What this task involves: Word for word, return every record.

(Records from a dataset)
....
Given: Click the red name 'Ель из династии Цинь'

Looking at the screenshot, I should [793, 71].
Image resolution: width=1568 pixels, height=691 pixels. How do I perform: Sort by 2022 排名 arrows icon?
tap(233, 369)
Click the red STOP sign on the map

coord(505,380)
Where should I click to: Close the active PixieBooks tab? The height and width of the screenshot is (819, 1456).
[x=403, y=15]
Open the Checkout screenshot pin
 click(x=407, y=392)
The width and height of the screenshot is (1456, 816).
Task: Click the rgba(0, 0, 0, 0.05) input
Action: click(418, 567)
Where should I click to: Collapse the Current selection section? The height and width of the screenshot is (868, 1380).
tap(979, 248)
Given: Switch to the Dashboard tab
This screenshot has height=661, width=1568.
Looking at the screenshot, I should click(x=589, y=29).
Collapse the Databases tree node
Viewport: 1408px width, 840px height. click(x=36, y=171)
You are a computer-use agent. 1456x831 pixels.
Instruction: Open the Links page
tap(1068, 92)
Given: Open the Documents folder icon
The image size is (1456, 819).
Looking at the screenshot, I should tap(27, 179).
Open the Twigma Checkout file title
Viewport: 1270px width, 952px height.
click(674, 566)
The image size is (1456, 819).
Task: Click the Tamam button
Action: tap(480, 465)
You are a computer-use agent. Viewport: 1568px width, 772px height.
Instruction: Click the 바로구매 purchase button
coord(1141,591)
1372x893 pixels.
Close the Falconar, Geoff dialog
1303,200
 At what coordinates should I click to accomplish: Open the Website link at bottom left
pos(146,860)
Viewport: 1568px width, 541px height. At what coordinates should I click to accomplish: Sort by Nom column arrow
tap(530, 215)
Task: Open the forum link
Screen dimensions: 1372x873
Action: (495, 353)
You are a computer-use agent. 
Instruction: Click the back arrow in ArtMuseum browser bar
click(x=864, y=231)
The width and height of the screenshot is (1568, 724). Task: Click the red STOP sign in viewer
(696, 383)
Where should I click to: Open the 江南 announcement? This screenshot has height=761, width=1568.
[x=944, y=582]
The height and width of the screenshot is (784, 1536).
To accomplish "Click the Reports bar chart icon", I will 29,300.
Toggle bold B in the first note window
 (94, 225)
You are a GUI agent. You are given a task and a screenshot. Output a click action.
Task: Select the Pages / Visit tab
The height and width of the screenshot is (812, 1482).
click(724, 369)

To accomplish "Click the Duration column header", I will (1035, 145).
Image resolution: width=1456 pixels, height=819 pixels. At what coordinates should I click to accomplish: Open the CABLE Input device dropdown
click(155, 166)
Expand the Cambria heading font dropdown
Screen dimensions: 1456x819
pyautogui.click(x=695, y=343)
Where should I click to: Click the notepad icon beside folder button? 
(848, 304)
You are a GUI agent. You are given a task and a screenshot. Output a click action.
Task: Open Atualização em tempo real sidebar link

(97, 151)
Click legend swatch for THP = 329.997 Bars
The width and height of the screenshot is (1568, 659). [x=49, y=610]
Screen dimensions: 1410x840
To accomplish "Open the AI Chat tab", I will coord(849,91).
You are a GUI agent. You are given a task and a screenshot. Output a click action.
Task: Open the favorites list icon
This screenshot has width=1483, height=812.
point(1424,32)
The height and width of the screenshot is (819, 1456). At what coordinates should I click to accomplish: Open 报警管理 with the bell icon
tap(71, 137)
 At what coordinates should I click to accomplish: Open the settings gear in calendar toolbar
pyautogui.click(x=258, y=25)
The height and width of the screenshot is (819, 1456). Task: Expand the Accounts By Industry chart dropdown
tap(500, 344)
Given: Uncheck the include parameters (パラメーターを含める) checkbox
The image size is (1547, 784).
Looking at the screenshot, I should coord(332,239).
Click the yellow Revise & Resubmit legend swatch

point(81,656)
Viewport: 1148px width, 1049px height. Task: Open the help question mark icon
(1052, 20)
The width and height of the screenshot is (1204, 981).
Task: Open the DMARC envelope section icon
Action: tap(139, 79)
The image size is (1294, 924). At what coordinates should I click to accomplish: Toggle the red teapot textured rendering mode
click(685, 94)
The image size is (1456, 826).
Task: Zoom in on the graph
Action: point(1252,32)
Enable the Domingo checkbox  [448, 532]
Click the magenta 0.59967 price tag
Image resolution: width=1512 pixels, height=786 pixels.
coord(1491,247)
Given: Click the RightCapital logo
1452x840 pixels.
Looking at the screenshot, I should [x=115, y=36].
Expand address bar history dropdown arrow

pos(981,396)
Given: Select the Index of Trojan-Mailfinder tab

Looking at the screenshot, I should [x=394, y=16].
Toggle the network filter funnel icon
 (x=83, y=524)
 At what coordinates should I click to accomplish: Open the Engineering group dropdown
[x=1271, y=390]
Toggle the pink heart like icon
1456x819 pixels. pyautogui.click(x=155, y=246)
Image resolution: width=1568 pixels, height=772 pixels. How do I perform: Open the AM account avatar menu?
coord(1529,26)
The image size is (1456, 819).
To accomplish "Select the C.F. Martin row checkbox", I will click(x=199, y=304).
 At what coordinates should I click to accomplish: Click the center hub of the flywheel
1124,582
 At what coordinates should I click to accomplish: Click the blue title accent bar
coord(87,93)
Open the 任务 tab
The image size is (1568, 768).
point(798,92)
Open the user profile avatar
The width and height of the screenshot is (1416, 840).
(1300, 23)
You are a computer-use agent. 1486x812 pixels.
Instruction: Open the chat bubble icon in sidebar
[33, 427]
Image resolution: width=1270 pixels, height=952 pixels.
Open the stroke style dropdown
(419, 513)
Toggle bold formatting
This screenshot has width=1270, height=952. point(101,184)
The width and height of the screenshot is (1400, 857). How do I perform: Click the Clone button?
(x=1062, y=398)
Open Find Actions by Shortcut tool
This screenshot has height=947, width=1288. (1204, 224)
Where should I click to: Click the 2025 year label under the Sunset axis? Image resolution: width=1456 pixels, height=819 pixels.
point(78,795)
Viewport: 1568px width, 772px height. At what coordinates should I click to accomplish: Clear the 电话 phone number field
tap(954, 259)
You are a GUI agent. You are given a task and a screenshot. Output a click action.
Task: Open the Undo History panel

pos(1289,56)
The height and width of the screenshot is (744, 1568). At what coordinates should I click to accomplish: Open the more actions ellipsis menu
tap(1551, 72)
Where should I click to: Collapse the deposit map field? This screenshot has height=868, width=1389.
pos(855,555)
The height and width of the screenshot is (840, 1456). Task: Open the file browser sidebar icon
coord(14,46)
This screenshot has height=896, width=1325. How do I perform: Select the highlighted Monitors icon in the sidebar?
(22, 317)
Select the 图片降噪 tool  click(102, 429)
....
Your response:
Given: Click the red name 'Ель из династии Цинь'

Looking at the screenshot, I should [793, 71].
Image resolution: width=1568 pixels, height=691 pixels. How do I perform: Sort by 2022 排名 arrows icon?
tap(233, 369)
Click the red STOP sign on the map

coord(505,380)
Where should I click to: Close the active PixieBooks tab? The height and width of the screenshot is (819, 1456).
[x=403, y=15]
Open the Checkout screenshot pin
 click(x=407, y=392)
The width and height of the screenshot is (1456, 816).
Task: Click the rgba(0, 0, 0, 0.05) input
Action: click(418, 567)
Where should I click to: Collapse the Current selection section? The height and width of the screenshot is (868, 1380).
tap(979, 248)
Given: Switch to the Dashboard tab
This screenshot has height=661, width=1568.
Looking at the screenshot, I should click(x=589, y=29).
Collapse the Databases tree node
Viewport: 1408px width, 840px height. click(x=36, y=171)
You are a computer-use agent. 1456x831 pixels.
Instruction: Open the Links page
tap(1068, 92)
Given: Open the Documents folder icon
The image size is (1456, 819).
Looking at the screenshot, I should tap(27, 179).
Open the Twigma Checkout file title
Viewport: 1270px width, 952px height.
click(674, 566)
The image size is (1456, 819).
Task: Click the Tamam button
Action: tap(480, 465)
You are a computer-use agent. Viewport: 1568px width, 772px height.
Instruction: Click the 바로구매 purchase button
coord(1141,591)
1372x893 pixels.
Close the Falconar, Geoff dialog
1303,200
 At what coordinates should I click to accomplish: Open the Website link at bottom left
pos(146,860)
Viewport: 1568px width, 541px height. At what coordinates should I click to accomplish: Sort by Nom column arrow
tap(530, 215)
Task: Open the forum link
Screen dimensions: 1372x873
Action: (495, 353)
You are a computer-use agent. 
Instruction: Click the back arrow in ArtMuseum browser bar
click(x=864, y=231)
The width and height of the screenshot is (1568, 724). Task: Click the red STOP sign in viewer
(696, 383)
Where should I click to: Open the 江南 announcement? This screenshot has height=761, width=1568.
[x=944, y=582]
The height and width of the screenshot is (784, 1536).
To accomplish "Click the Reports bar chart icon", I will 29,300.
Toggle bold B in the first note window
 (94, 225)
You are a GUI agent. You are given a task and a screenshot. Output a click action.
Task: Select the Pages / Visit tab
The height and width of the screenshot is (812, 1482).
click(724, 369)

To accomplish "Click the Duration column header", I will (1035, 145).
Image resolution: width=1456 pixels, height=819 pixels. At what coordinates should I click to accomplish: Open the CABLE Input device dropdown
click(155, 166)
Expand the Cambria heading font dropdown
Screen dimensions: 1456x819
pyautogui.click(x=695, y=343)
Where should I click to: Click the notepad icon beside folder button? 
(848, 304)
You are a GUI agent. You are given a task and a screenshot. Output a click action.
Task: Open Atualização em tempo real sidebar link

(97, 151)
Click legend swatch for THP = 329.997 Bars
The width and height of the screenshot is (1568, 659). [x=49, y=610]
Screen dimensions: 1410x840
To accomplish "Open the AI Chat tab", I will coord(849,91).
You are a GUI agent. You are given a task and a screenshot. Output a click action.
Task: Open the favorites list icon
This screenshot has width=1483, height=812.
point(1424,32)
The height and width of the screenshot is (819, 1456). At what coordinates should I click to accomplish: Open 报警管理 with the bell icon
tap(71, 137)
 At what coordinates should I click to accomplish: Open the settings gear in calendar toolbar
pyautogui.click(x=258, y=25)
The height and width of the screenshot is (819, 1456). Task: Expand the Accounts By Industry chart dropdown
tap(500, 344)
Given: Uncheck the include parameters (パラメーターを含める) checkbox
The image size is (1547, 784).
Looking at the screenshot, I should coord(332,239).
Click the yellow Revise & Resubmit legend swatch

point(81,656)
Viewport: 1148px width, 1049px height. Task: Open the help question mark icon
(1052, 20)
The width and height of the screenshot is (1204, 981).
Task: Open the DMARC envelope section icon
Action: tap(139, 79)
The image size is (1294, 924). At what coordinates should I click to accomplish: Toggle the red teapot textured rendering mode
click(685, 94)
The image size is (1456, 826).
Task: Zoom in on the graph
Action: point(1252,32)
Enable the Domingo checkbox  [448, 532]
Click the magenta 0.59967 price tag
Image resolution: width=1512 pixels, height=786 pixels.
coord(1491,247)
Given: Click the RightCapital logo
1452x840 pixels.
Looking at the screenshot, I should [x=115, y=36].
Expand address bar history dropdown arrow

pos(981,396)
Given: Select the Index of Trojan-Mailfinder tab

Looking at the screenshot, I should [x=394, y=16].
Toggle the network filter funnel icon
 (x=83, y=524)
 At what coordinates should I click to accomplish: Open the Engineering group dropdown
[x=1271, y=390]
Toggle the pink heart like icon
1456x819 pixels. pyautogui.click(x=155, y=246)
Image resolution: width=1568 pixels, height=772 pixels. How do I perform: Open the AM account avatar menu?
coord(1529,26)
The image size is (1456, 819).
To accomplish "Select the C.F. Martin row checkbox", I will click(x=199, y=304).
 At what coordinates should I click to accomplish: Click the center hub of the flywheel
1124,582
 At what coordinates should I click to accomplish: Click the blue title accent bar
coord(87,93)
Open the 任务 tab
The image size is (1568, 768).
point(798,92)
Open the user profile avatar
The width and height of the screenshot is (1416, 840).
(1300, 23)
You are a computer-use agent. 1486x812 pixels.
Instruction: Open the chat bubble icon in sidebar
[33, 427]
Image resolution: width=1270 pixels, height=952 pixels.
Open the stroke style dropdown
(419, 513)
Toggle bold formatting
This screenshot has width=1270, height=952. point(101,184)
The width and height of the screenshot is (1400, 857). How do I perform: Click the Clone button?
(x=1062, y=398)
Open Find Actions by Shortcut tool
This screenshot has height=947, width=1288. (1204, 224)
Where should I click to: Click the 2025 year label under the Sunset axis? Image resolution: width=1456 pixels, height=819 pixels.
point(78,795)
Viewport: 1568px width, 772px height. At what coordinates should I click to accomplish: Clear the 电话 phone number field
tap(954, 259)
You are a GUI agent. You are given a task and a screenshot. Output a click action.
Task: Open the Undo History panel

pos(1289,56)
The height and width of the screenshot is (744, 1568). At what coordinates should I click to accomplish: Open the more actions ellipsis menu
tap(1551, 72)
Where should I click to: Collapse the deposit map field? This screenshot has height=868, width=1389.
pos(855,555)
The height and width of the screenshot is (840, 1456). Task: Open the file browser sidebar icon
coord(14,46)
This screenshot has height=896, width=1325. How do I perform: Select the highlighted Monitors icon in the sidebar?
(22, 317)
Select the 图片降噪 tool  click(102, 429)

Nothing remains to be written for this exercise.